The problem -
Write out, exactly and in full, the line where "This screenshot has height=738, width=1295." appears together with all lines that follow it in the entries below. Do not include pictures.

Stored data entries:

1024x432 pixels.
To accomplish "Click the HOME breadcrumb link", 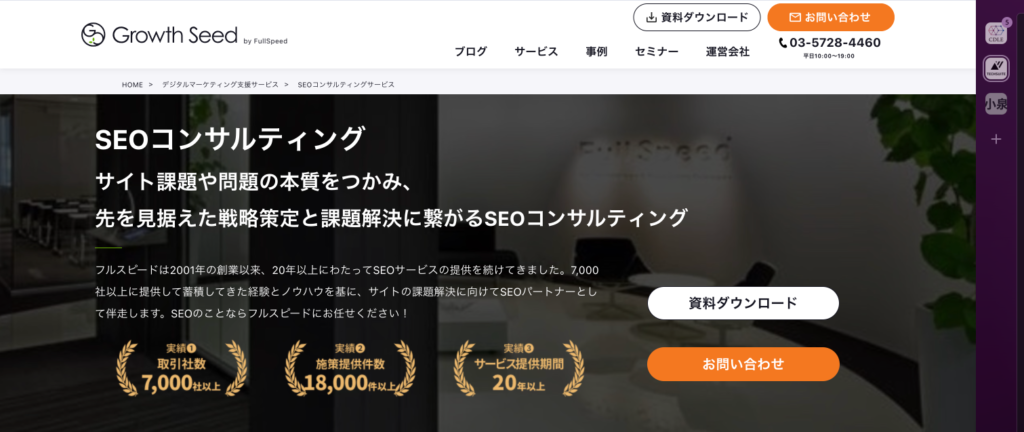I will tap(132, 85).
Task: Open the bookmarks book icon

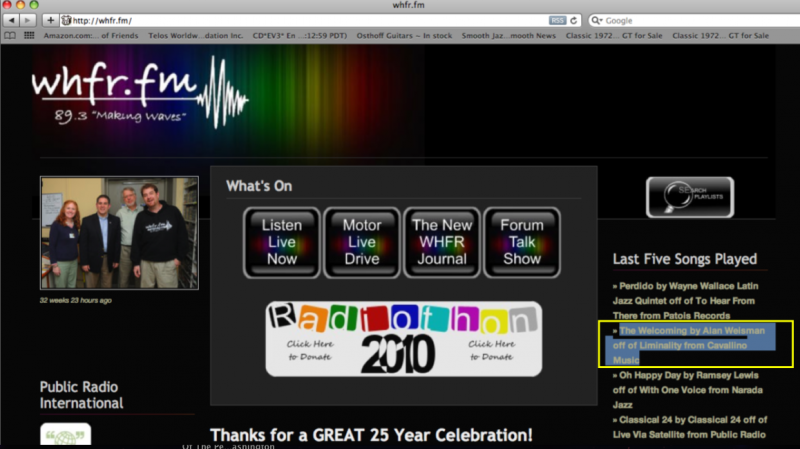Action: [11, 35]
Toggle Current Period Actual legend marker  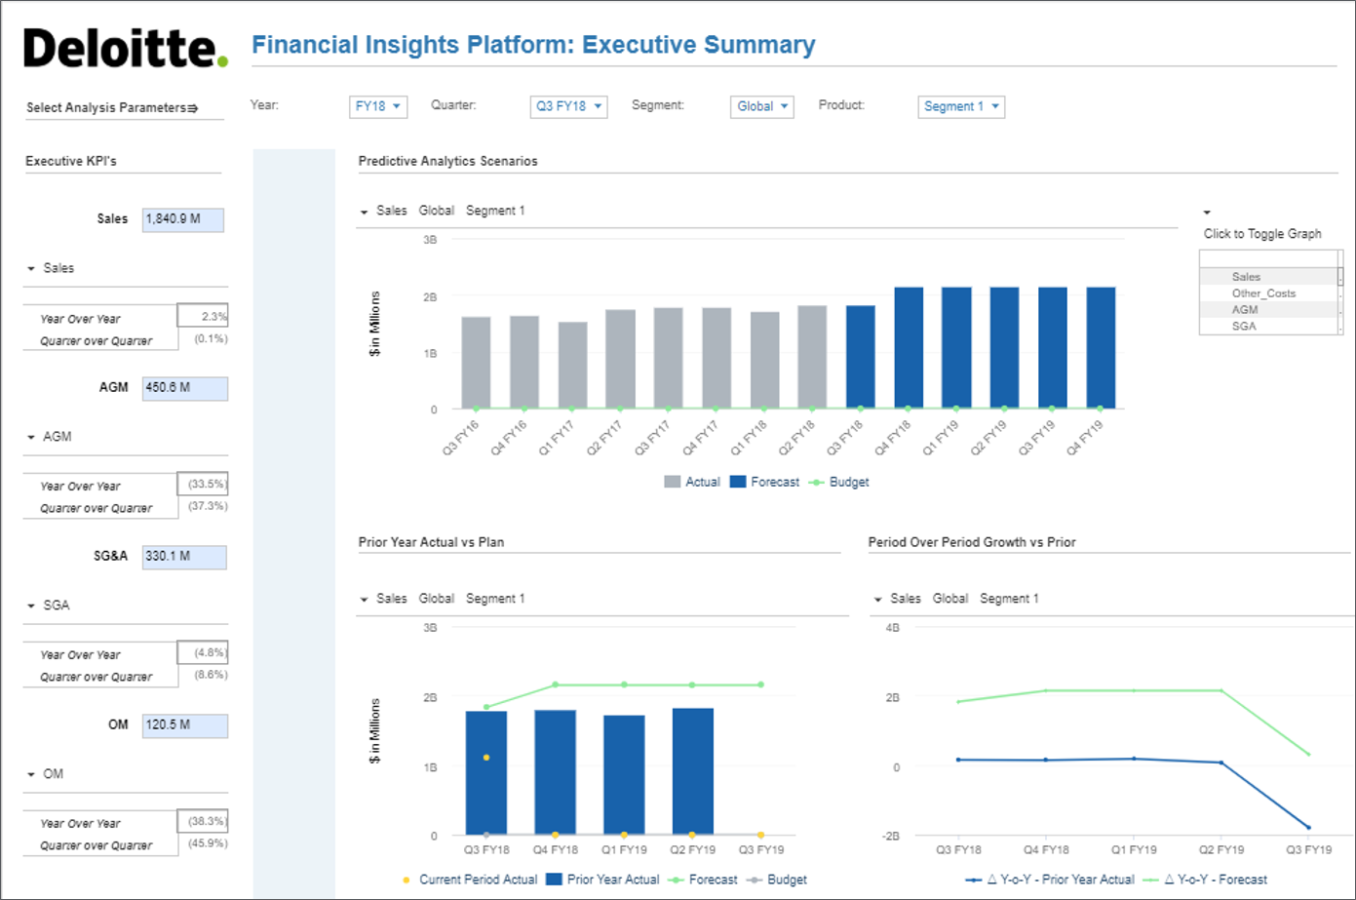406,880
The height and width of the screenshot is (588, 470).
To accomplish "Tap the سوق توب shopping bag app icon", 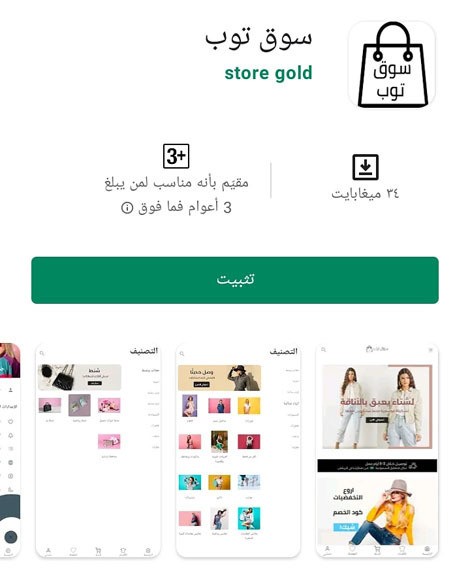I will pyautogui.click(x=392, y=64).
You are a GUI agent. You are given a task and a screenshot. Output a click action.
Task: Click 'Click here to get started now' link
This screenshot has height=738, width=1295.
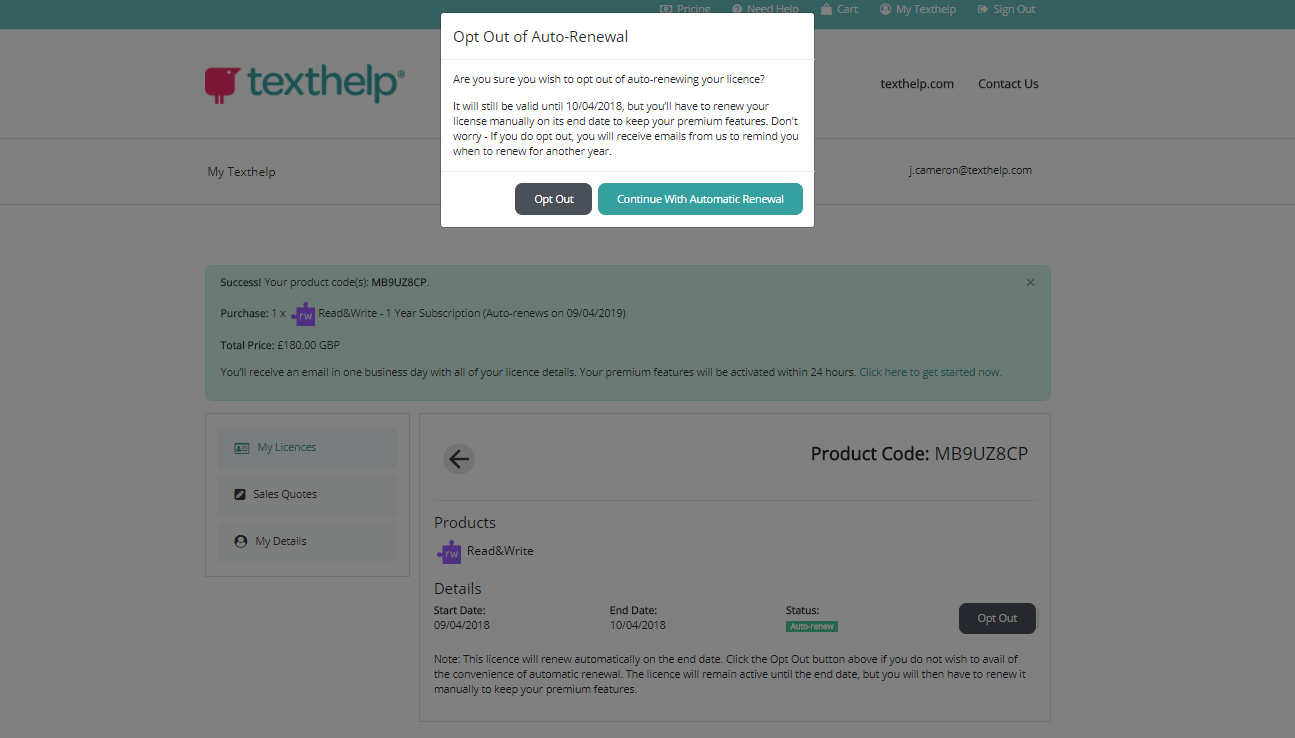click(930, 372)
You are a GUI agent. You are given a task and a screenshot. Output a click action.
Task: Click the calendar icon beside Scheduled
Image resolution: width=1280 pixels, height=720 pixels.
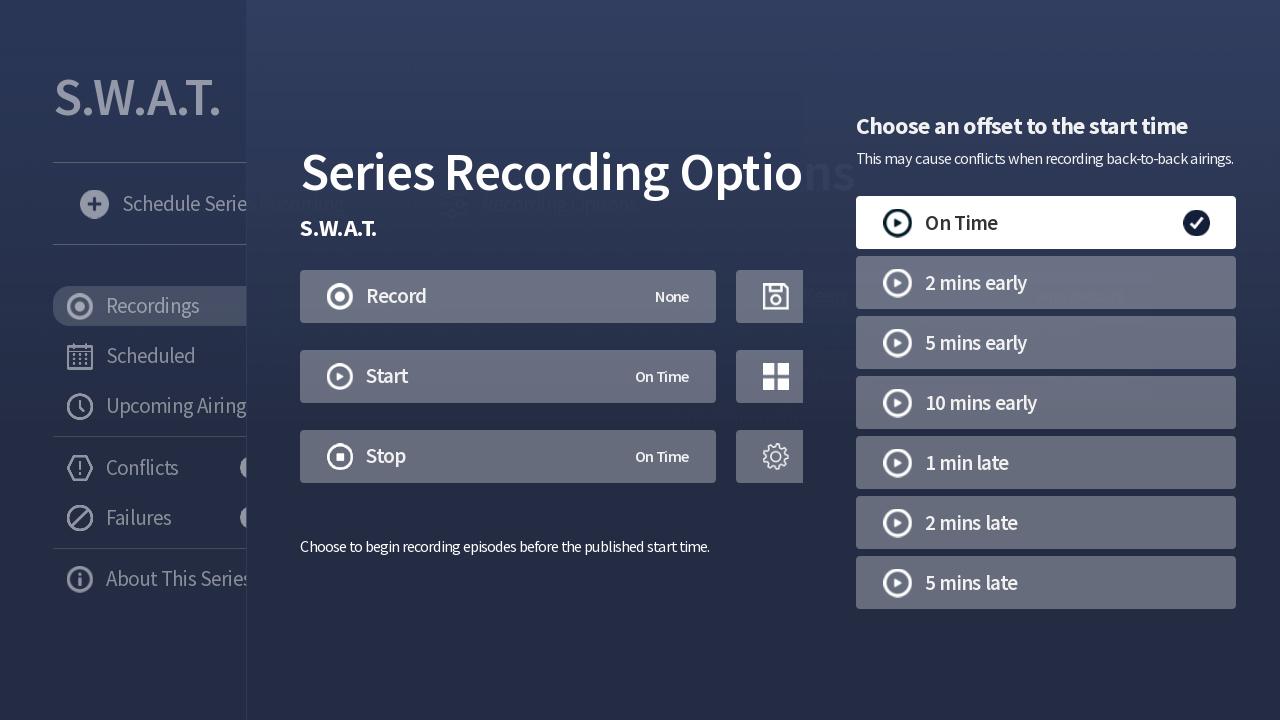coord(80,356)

Task result -
This screenshot has height=738, width=1295.
click(930, 372)
You are a GUI agent. You are given a task and a screenshot. Output a click action.
Task: Click the calendar icon beside Scheduled
Image resolution: width=1280 pixels, height=720 pixels.
coord(80,356)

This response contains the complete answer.